SUPPLIED RECORDS.
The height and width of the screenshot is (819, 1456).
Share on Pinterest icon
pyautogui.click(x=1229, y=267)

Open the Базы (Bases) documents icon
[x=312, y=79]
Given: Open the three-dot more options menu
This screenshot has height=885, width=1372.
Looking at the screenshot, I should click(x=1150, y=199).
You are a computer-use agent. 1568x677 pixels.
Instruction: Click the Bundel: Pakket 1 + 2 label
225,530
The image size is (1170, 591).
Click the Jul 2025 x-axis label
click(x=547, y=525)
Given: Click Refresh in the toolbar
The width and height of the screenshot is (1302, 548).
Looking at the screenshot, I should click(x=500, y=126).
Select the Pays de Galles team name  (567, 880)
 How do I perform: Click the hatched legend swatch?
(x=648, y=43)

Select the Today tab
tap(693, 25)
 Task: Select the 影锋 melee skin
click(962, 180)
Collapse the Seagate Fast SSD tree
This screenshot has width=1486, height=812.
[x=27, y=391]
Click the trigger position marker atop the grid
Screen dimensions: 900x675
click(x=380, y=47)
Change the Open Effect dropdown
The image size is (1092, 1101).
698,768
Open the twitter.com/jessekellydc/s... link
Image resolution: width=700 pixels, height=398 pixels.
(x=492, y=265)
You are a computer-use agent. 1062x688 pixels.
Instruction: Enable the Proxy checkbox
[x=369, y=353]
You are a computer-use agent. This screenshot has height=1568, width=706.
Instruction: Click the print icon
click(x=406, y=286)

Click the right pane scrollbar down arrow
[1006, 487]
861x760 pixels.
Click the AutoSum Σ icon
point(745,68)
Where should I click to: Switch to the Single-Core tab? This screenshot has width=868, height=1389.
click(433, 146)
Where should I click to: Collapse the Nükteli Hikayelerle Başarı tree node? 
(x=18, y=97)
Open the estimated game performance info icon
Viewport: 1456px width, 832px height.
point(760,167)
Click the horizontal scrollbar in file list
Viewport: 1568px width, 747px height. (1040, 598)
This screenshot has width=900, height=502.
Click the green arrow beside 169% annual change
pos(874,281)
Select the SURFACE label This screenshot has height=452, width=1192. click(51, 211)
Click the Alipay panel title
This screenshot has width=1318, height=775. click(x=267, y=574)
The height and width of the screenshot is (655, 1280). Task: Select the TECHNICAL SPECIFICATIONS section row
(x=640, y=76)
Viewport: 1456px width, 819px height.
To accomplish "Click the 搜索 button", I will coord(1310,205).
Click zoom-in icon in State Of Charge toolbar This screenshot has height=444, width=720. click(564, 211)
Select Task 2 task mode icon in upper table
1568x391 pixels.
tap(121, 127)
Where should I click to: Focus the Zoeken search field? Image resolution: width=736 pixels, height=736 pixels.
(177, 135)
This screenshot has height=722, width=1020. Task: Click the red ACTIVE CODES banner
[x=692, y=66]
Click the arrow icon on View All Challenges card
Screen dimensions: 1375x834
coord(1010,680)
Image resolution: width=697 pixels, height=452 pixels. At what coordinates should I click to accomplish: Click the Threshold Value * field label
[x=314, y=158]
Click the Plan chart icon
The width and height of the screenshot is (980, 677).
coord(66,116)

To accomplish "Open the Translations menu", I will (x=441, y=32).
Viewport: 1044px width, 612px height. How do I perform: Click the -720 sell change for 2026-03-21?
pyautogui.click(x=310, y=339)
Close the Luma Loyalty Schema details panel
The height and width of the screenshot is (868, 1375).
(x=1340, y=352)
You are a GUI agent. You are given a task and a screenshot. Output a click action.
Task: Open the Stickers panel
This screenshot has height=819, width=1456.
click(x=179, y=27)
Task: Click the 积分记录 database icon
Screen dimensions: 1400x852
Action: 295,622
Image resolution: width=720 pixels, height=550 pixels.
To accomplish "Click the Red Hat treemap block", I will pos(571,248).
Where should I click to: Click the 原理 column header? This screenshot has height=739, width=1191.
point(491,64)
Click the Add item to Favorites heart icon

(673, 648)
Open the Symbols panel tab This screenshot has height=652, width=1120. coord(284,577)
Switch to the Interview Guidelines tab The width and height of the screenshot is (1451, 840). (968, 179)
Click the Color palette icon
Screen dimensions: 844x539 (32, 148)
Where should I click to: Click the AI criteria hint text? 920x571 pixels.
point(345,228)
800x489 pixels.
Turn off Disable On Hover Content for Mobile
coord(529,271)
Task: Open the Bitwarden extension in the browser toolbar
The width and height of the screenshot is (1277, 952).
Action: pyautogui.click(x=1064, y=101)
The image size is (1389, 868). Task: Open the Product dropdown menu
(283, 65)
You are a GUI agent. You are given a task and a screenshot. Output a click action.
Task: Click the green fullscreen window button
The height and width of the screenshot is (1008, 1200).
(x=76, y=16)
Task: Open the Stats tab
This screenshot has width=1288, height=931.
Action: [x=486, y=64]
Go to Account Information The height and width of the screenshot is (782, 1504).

GOAL. Copy out all of the data above line for line, exactly as it appears.

TASK RESPONSE.
The height and width of the screenshot is (819, 1456).
Share on Pinterest icon
pyautogui.click(x=1229, y=267)

Open the Базы (Bases) documents icon
[x=312, y=79]
Given: Open the three-dot more options menu
This screenshot has height=885, width=1372.
Looking at the screenshot, I should click(x=1150, y=199).
You are a computer-use agent. 1568x677 pixels.
Instruction: Click the Bundel: Pakket 1 + 2 label
225,530
The image size is (1170, 591).
Click the Jul 2025 x-axis label
click(x=547, y=525)
Given: Click Refresh in the toolbar
The width and height of the screenshot is (1302, 548).
Looking at the screenshot, I should click(x=500, y=126).
Select the Pays de Galles team name  (567, 880)
 How do I perform: Click the hatched legend swatch?
(x=648, y=43)

Select the Today tab
tap(693, 25)
 Task: Select the 影锋 melee skin
click(962, 180)
Collapse the Seagate Fast SSD tree
This screenshot has width=1486, height=812.
[x=27, y=391]
Click the trigger position marker atop the grid
Screen dimensions: 900x675
click(x=380, y=47)
Change the Open Effect dropdown
The image size is (1092, 1101).
698,768
Open the twitter.com/jessekellydc/s... link
Image resolution: width=700 pixels, height=398 pixels.
(x=492, y=265)
You are a computer-use agent. 1062x688 pixels.
Instruction: Enable the Proxy checkbox
[x=369, y=353]
You are a computer-use agent. This screenshot has height=1568, width=706.
Instruction: Click the print icon
click(x=406, y=286)

Click the right pane scrollbar down arrow
[1006, 487]
861x760 pixels.
Click the AutoSum Σ icon
point(745,68)
Where should I click to: Switch to the Single-Core tab? This screenshot has width=868, height=1389.
click(433, 146)
Where should I click to: Collapse the Nükteli Hikayelerle Başarı tree node? 
(x=18, y=97)
Open the estimated game performance info icon
Viewport: 1456px width, 832px height.
point(760,167)
Click the horizontal scrollbar in file list
Viewport: 1568px width, 747px height. (1040, 598)
This screenshot has width=900, height=502.
Click the green arrow beside 169% annual change
pos(874,281)
Select the SURFACE label This screenshot has height=452, width=1192. click(51, 211)
Click the Alipay panel title
This screenshot has width=1318, height=775. click(x=267, y=574)
The height and width of the screenshot is (655, 1280). Task: Select the TECHNICAL SPECIFICATIONS section row
(x=640, y=76)
Viewport: 1456px width, 819px height.
To accomplish "Click the 搜索 button", I will coord(1310,205).
Click zoom-in icon in State Of Charge toolbar This screenshot has height=444, width=720. click(564, 211)
Select Task 2 task mode icon in upper table
1568x391 pixels.
tap(121, 127)
Where should I click to: Focus the Zoeken search field? Image resolution: width=736 pixels, height=736 pixels.
(177, 135)
This screenshot has height=722, width=1020. Task: Click the red ACTIVE CODES banner
[x=692, y=66]
Click the arrow icon on View All Challenges card
Screen dimensions: 1375x834
coord(1010,680)
Image resolution: width=697 pixels, height=452 pixels. At what coordinates should I click to accomplish: Click the Threshold Value * field label
[x=314, y=158]
Click the Plan chart icon
The width and height of the screenshot is (980, 677).
coord(66,116)

To accomplish "Open the Translations menu", I will (x=441, y=32).
Viewport: 1044px width, 612px height. How do I perform: Click the -720 sell change for 2026-03-21?
pyautogui.click(x=310, y=339)
Close the Luma Loyalty Schema details panel
The height and width of the screenshot is (868, 1375).
(x=1340, y=352)
You are a GUI agent. You are given a task and a screenshot. Output a click action.
Task: Open the Stickers panel
This screenshot has height=819, width=1456.
click(x=179, y=27)
Task: Click the 积分记录 database icon
Screen dimensions: 1400x852
Action: 295,622
Image resolution: width=720 pixels, height=550 pixels.
To accomplish "Click the Red Hat treemap block", I will pos(571,248).
Where should I click to: Click the 原理 column header? This screenshot has height=739, width=1191.
point(491,64)
Click the Add item to Favorites heart icon

(673, 648)
Open the Symbols panel tab This screenshot has height=652, width=1120. coord(284,577)
Switch to the Interview Guidelines tab The width and height of the screenshot is (1451, 840). (968, 179)
Click the Color palette icon
Screen dimensions: 844x539 (32, 148)
Where should I click to: Click the AI criteria hint text? 920x571 pixels.
point(345,228)
800x489 pixels.
Turn off Disable On Hover Content for Mobile
coord(529,271)
Task: Open the Bitwarden extension in the browser toolbar
The width and height of the screenshot is (1277, 952).
Action: pyautogui.click(x=1064, y=101)
The image size is (1389, 868). Task: Open the Product dropdown menu
(283, 65)
You are a GUI agent. You are given a task and a screenshot. Output a click action.
Task: Click the green fullscreen window button
The height and width of the screenshot is (1008, 1200).
(x=76, y=16)
Task: Open the Stats tab
This screenshot has width=1288, height=931.
Action: [x=486, y=64]
Go to Account Information The height and width of the screenshot is (782, 1504).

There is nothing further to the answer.